Render everything from the line containing "Collapse bando552's comment thread" down to the line containing "point(68,290)" as a JSON list of strings, one per line, with blank lines skipped and the pictures left out.

◆ **RAW DATA**
******************************
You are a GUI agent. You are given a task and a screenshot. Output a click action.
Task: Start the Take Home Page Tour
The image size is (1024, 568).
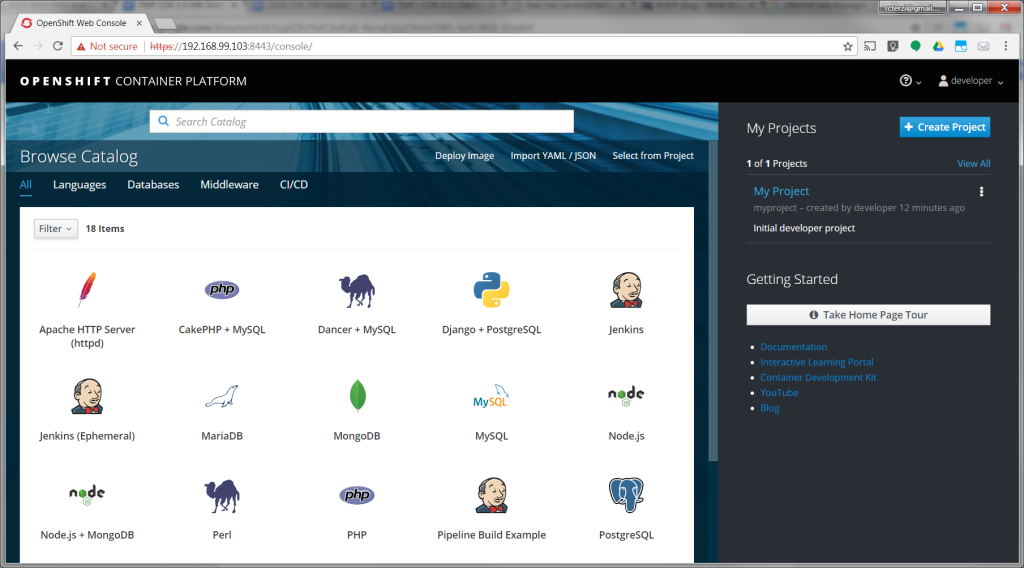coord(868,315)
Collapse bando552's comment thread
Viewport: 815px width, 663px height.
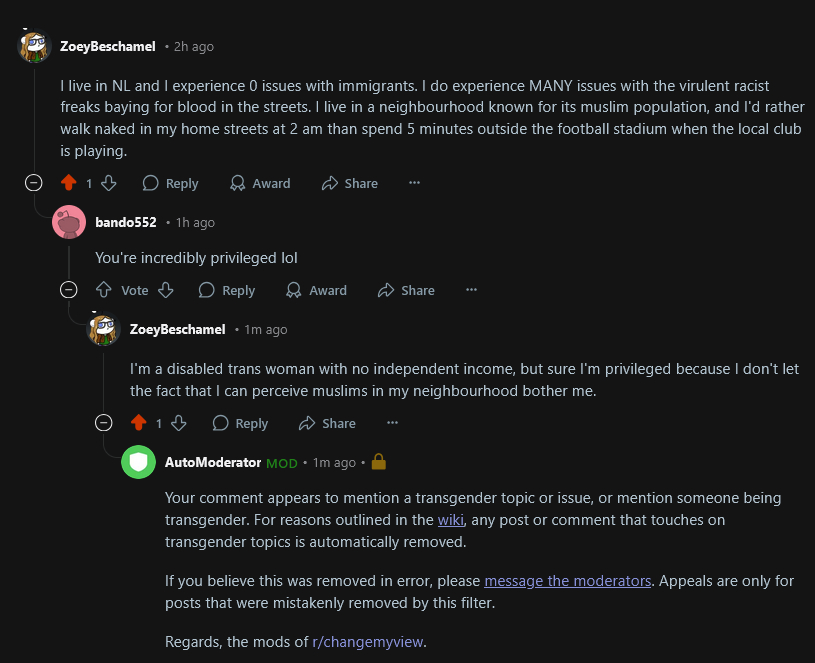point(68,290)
******************************
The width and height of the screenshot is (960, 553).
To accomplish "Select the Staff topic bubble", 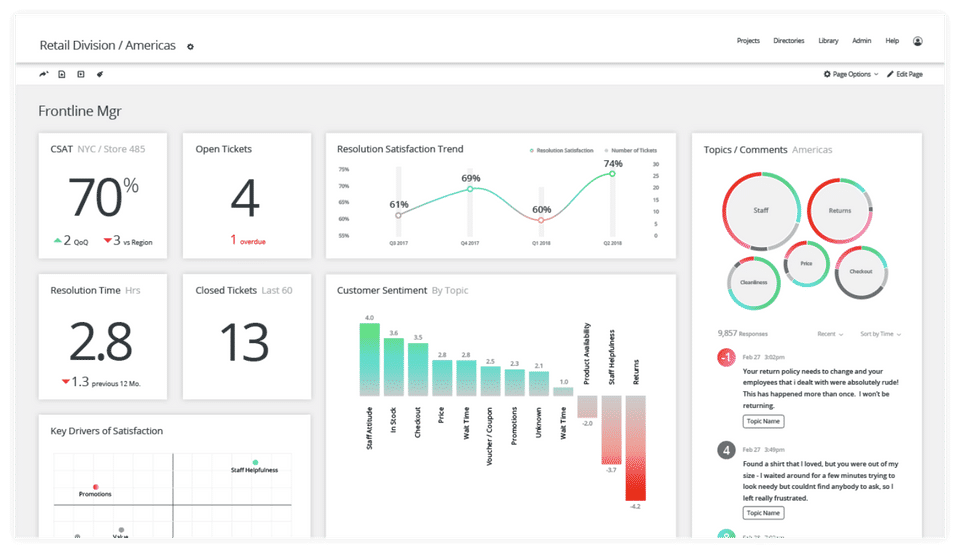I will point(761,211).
******************************
◆ **OUTPUT OF THE EXERCISE**
[
  "Collapse bando552's comment thread",
  "Viewport: 815px width, 663px height.",
  "point(68,290)"
]